* START Source excerpt *

2.3. E-tongue analysis

According to the method suggested by Ref. [14], the flavor of fresh-cut papaya was analyzed using an E-tongue (Taste-Sensing System SA-402B, Tokyo, Japan), with slight modifications. The fresh-cut papaya samples were pounded and homogenized; the supernatant was filtered after centrifugation at 8000 r/min, 4 °C for 15 min. The pure juice of the filtered papaya was diluted with distilled water at a ratio of 1:2 to obtain the E-tongue test solution. The SA-402B E-tongue taste analysis system consists of six test sensors and three reference electrodes. They were activated 24 h prior to sample measurement. The test sensors measured the sourness (CA0), bitterness (C00), astringency (AE1), umami (AAE), saltiness (CT0), and sweetness (GL1). The taste of fresh-cut papaya samples was digitally determined using the six sensors mentioned above.

2.4. Electronic nose analysis

The aroma of fruit is essential for consumers’ sensory acceptance. The characteristic aroma of the fresh-cut papaya was measured using a PEN3 E-nose (Insent Company, Atsugi City, Japan). The E-nose experiments were performed using direct headspace aspiration according to the method of [15]. The E-nose contains 10 different metallic oxide sensors respond to aromatic components such as benzene (W1C), nitrogen oxides (W5S), ammonia and aromatic components (W3C), hydrogen (W6S), alkane aromatic components (W5C), short chain alkanes (W1S), anode sulfides (W1W), alcohols, ethers, aldehydes and ketones (W2S), aromatic components and organic sulfides (W2W), and long-chain alkanes (W3S), to form the sensor array.

* END Source excerpt *
* START Dataset records *

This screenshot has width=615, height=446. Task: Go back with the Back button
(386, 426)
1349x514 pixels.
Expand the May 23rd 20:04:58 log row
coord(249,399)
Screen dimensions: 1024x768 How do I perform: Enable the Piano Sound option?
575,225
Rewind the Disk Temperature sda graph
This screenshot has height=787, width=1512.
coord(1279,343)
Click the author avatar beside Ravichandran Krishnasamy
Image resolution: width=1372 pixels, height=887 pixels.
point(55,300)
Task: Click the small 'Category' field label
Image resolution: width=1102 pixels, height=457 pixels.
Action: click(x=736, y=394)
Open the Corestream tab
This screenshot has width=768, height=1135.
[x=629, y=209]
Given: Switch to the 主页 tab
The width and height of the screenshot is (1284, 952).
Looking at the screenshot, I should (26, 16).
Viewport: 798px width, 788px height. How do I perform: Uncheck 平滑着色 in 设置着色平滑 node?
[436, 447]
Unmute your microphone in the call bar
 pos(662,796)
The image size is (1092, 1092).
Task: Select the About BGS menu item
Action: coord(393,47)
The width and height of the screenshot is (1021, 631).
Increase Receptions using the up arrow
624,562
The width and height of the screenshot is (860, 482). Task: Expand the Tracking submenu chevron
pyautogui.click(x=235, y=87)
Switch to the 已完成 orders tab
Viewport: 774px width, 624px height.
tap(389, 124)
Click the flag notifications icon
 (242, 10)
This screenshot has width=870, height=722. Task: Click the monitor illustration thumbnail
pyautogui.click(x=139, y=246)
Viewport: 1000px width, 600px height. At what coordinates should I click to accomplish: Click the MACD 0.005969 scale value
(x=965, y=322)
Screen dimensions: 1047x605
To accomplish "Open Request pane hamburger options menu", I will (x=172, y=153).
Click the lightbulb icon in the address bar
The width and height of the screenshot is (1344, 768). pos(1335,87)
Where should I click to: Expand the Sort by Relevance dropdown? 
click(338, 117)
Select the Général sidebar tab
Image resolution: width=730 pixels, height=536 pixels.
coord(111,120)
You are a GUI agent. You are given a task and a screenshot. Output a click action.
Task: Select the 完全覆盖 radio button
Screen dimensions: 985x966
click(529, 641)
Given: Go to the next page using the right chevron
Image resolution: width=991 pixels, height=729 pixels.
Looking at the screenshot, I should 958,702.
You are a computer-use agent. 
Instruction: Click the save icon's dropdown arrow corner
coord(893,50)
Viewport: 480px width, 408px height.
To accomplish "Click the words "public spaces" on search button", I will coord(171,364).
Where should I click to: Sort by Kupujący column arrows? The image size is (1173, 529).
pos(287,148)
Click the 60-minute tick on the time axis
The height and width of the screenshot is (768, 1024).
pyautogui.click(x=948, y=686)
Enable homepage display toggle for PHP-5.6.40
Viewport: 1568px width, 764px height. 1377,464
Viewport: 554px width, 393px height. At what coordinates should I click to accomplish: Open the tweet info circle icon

* END Dataset records *

[Task set]:
[1] List every taste attribute that the papaya analysis excerpt says the E-tongue test sensors measured, with each one's sensor code.
[2] Transcribe everything in the papaya analysis excerpt from "2.3. E-tongue analysis" down to "sensors mentioned above.".
[3] Go on with the papaya analysis excerpt, starting from the point where it stops.

[Outputs in order]:
[1]
- Sourness (CA0)
- Bitterness (C00)
- Astringency (AE1)
- Umami (AAE)
- Saltiness (CT0)
- Sweetness (GL1)

[2]
2.3. E-tongue analysis

According to the method suggested by Ref. [14], the flavor of fresh-cut papaya was analyzed using an E-tongue (Taste-Sensing System SA-402B, Tokyo, Japan), with slight modifications. The fresh-cut papaya samples were pounded and homogenized; the supernatant was filtered after centrifugation at 8000 r/min, 4 °C for 15 min. The pure juice of the filtered papaya was diluted with distilled water at a ratio of 1:2 to obtain the E-tongue test solution. The SA-402B E-tongue taste analysis system consists of six test sensors and three reference electrodes. They were activated 24 h prior to sample measurement. The test sensors measured the sourness (CA0), bitterness (C00), astringency (AE1), umami (AAE), saltiness (CT0), and sweetness (GL1). The taste of fresh-cut papaya samples was digitally determined using the six sensors mentioned above.

[3]
2.5. Qualitative analysis

Multivariate analysis was performed on the E-tongue and E-nose data of fresh-cut papaya. Hierarchical cluster analysis (HCA) and principal component analysis (PCA) were applied to qualitatively classify freshness of fresh-cut papaya. With the help of HCA, the dataset was divided into different levels according to the degree of similarity between variables; all samples were clustered into one category, and the results were displayed as a tree-shaped clustering diagram.

PCA is an effective dimensionality reduction method transforms multiple variables into a composite variable that represents as much of the original information as possible, that is, the principal components. PCA plots indicate the position of each sample in the principal components, and classify the samples in a basic manner [16].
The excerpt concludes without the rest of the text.